[[ Record set open ]]

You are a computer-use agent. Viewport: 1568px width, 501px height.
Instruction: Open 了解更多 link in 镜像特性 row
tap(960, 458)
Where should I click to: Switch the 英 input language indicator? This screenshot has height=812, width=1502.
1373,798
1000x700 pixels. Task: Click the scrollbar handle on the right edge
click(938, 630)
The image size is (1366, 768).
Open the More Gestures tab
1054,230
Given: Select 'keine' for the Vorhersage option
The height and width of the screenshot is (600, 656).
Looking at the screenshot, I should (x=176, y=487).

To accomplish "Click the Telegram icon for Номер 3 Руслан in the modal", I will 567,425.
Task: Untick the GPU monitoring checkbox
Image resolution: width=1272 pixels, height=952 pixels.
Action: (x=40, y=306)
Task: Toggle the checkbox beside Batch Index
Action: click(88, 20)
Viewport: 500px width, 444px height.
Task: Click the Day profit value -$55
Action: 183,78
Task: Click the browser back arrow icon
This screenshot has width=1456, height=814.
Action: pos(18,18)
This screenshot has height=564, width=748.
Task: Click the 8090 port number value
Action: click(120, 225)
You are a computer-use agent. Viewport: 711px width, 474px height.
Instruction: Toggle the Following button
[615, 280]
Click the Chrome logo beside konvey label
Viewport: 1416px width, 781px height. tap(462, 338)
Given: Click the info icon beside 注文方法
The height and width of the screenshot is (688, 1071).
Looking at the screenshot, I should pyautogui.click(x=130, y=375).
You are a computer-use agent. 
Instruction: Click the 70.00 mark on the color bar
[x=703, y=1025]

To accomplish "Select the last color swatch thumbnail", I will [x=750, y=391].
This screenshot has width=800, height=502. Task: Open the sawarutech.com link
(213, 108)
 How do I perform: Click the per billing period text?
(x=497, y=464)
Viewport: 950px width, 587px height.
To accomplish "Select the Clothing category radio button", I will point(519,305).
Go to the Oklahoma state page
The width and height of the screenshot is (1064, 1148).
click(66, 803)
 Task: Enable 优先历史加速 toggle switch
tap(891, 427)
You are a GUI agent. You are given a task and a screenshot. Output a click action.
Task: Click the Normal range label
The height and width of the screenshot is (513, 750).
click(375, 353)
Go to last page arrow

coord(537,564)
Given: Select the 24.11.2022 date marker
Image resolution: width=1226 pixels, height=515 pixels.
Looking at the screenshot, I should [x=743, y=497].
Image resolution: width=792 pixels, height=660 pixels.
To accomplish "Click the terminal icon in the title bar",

[[ Record set closed ]]

Assignment -
Beginning with the opening line above, retype the records exactly through the line with "Viewport: 950px width, 587px height.", both ends included.

Task solution -
You are a computer-use agent. Viewport: 1568px width, 501px height.
Instruction: Open 了解更多 link in 镜像特性 row
tap(960, 458)
Where should I click to: Switch the 英 input language indicator? This screenshot has height=812, width=1502.
1373,798
1000x700 pixels. Task: Click the scrollbar handle on the right edge
click(938, 630)
The image size is (1366, 768).
Open the More Gestures tab
1054,230
Given: Select 'keine' for the Vorhersage option
The height and width of the screenshot is (600, 656).
Looking at the screenshot, I should (x=176, y=487).

To accomplish "Click the Telegram icon for Номер 3 Руслан in the modal", I will 567,425.
Task: Untick the GPU monitoring checkbox
Image resolution: width=1272 pixels, height=952 pixels.
Action: (x=40, y=306)
Task: Toggle the checkbox beside Batch Index
Action: click(88, 20)
Viewport: 500px width, 444px height.
Task: Click the Day profit value -$55
Action: 183,78
Task: Click the browser back arrow icon
This screenshot has width=1456, height=814.
Action: pos(18,18)
This screenshot has height=564, width=748.
Task: Click the 8090 port number value
Action: click(120, 225)
You are a computer-use agent. Viewport: 711px width, 474px height.
Instruction: Toggle the Following button
[615, 280]
Click the Chrome logo beside konvey label
Viewport: 1416px width, 781px height. tap(462, 338)
Given: Click the info icon beside 注文方法
The height and width of the screenshot is (688, 1071).
Looking at the screenshot, I should pyautogui.click(x=130, y=375).
You are a computer-use agent. 
Instruction: Click the 70.00 mark on the color bar
[x=703, y=1025]

To accomplish "Select the last color swatch thumbnail", I will [x=750, y=391].
This screenshot has width=800, height=502. Task: Open the sawarutech.com link
(213, 108)
 How do I perform: Click the per billing period text?
(x=497, y=464)
Viewport: 950px width, 587px height.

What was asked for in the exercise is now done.